+ is supposed to be greedy, so why am I getting a lazy result?

78 views Asked by At

Why does the following regex return 101 instead of 1001?

console.log(new RegExp(/1(0+)1/).exec('101001')[0]);

I thought that + was greedy, so the longer of the two matches should be returned.

IMO this is different from Using javascript regexp to find the first AND longest match because I don't care about the first, just the longest. Can someone correct my definition of greedy? For example, what is the difference between the above snippet and the classic "oops, too greedy" example of new RegExp(/<(.+)>/).exec('<b>a</b>')[0] giving b>a</b?

(Note: This seems to be language-agnostic (it also happens in Perl), but just for ease of running it in-browser I've used JavaScript here.)

2

There are 2 answers

0
Wiktor Stribiżew On BEST ANSWER

Greedy means up to the rightmost occurrence, it never means the longest in the input string.

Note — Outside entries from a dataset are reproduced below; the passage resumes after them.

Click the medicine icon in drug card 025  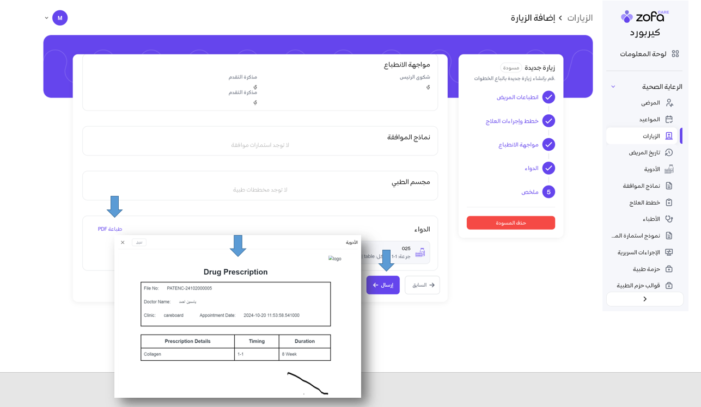[420, 252]
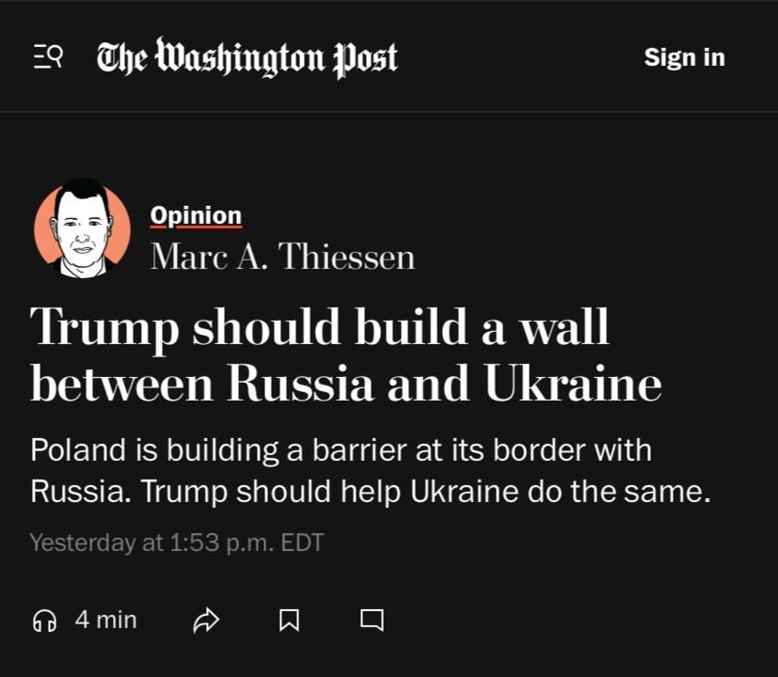This screenshot has width=778, height=677.
Task: Click the word 'Ukraine' in the headline
Action: tap(574, 384)
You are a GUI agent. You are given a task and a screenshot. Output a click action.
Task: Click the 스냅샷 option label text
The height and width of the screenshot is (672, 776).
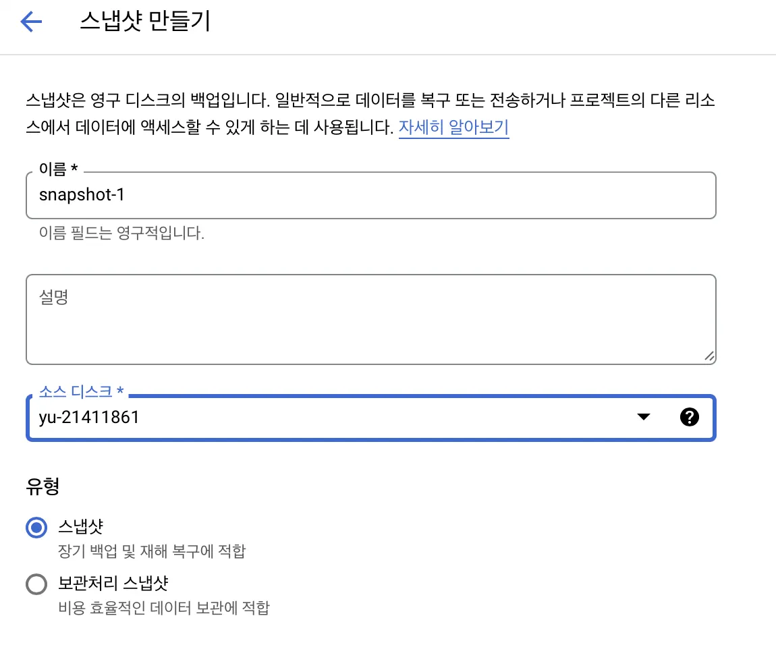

Regex itself is not the correct tool to extract the longest match. You might get all the substrings that match your pattern, and get the longest one using the language specific means.

Since the string is parsed from left to right, 101 will get matched in 101001 first, and the rest (001) will not match (as the 101 and 1001 matches are overlapping). You might use /(?=(10+1))./g and then check the length of each Group 1 value to get the longest one.

var regex = /(?=(10+1))./g;
var str = "101001";
var m, res=[];

while ((m = regex.exec(str)) !== null) {
  res.push(m[1]);
}
console.log(res); // => ["101", "1001"]

if (res.length>0) {
  console.log("The longest match:", res.sort(function (a, b) { return b.length - a.length; })[0]);
} // => 1001

5
Fallenhero On

Regex always reads from left to right! It will not look for something longer. In the case of multiple matches, you have to re-execute the regex to get them, and compare their lengths yourself.